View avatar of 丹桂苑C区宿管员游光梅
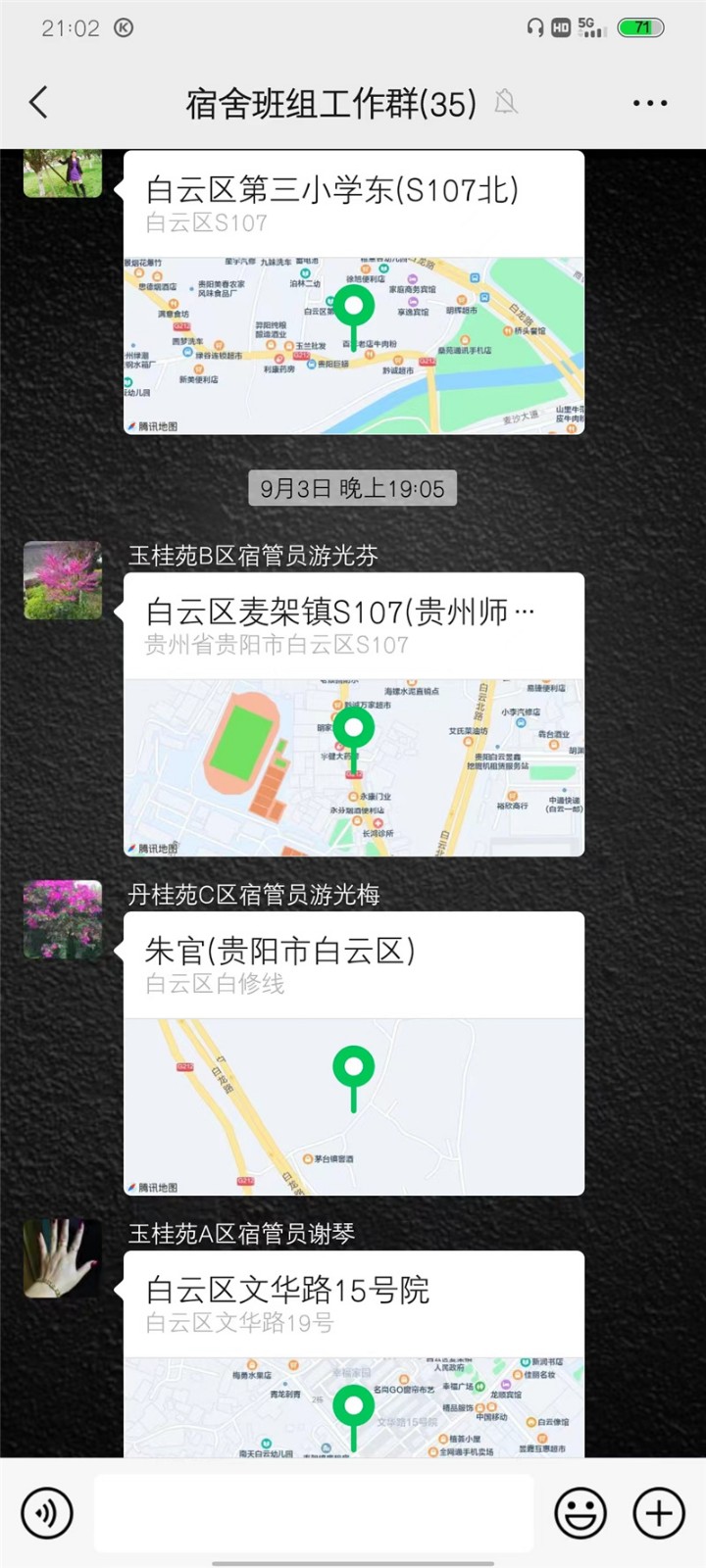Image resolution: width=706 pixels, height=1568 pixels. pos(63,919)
...
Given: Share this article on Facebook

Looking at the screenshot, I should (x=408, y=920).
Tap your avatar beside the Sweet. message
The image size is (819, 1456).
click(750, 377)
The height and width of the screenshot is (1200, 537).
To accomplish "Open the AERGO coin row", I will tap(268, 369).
--
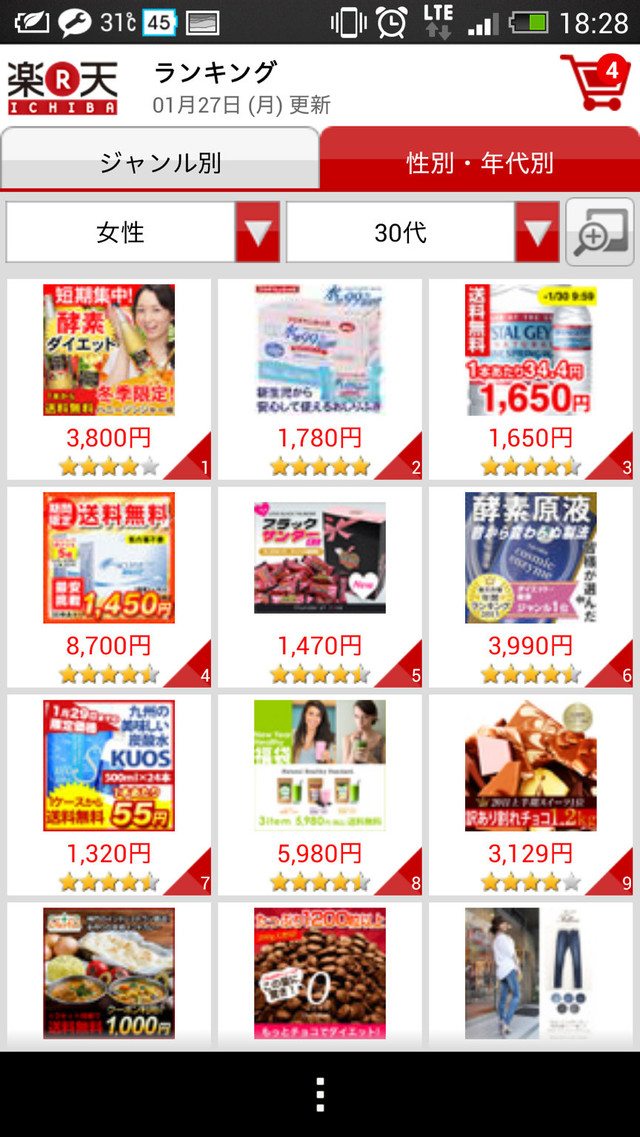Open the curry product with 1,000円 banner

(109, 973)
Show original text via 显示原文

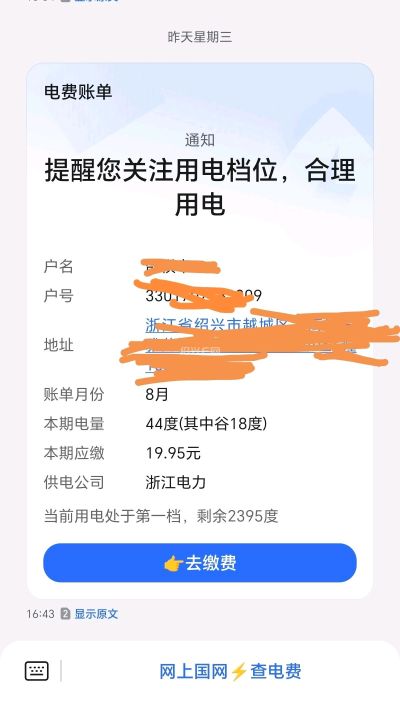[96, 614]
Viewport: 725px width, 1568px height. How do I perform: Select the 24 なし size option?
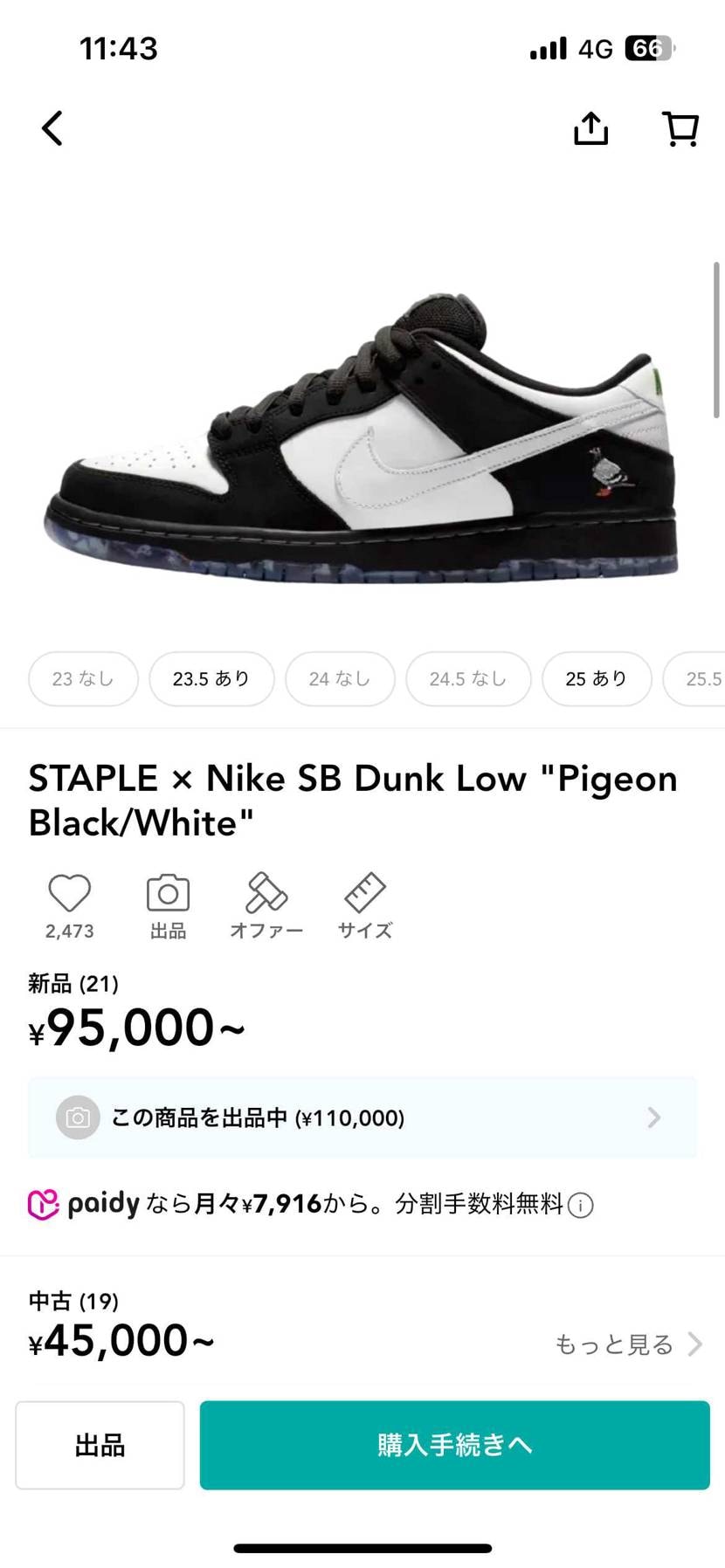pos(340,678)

> **Problem to solve**: In the data from the line with "The height and" to the line with "will tap(268, 369).", swap "screenshot" for "capture" and give back only those lines, with nothing else changed.

> **Written reply**:
The height and width of the capture is (1200, 537).
To accomplish "Open the AERGO coin row", I will tap(268, 369).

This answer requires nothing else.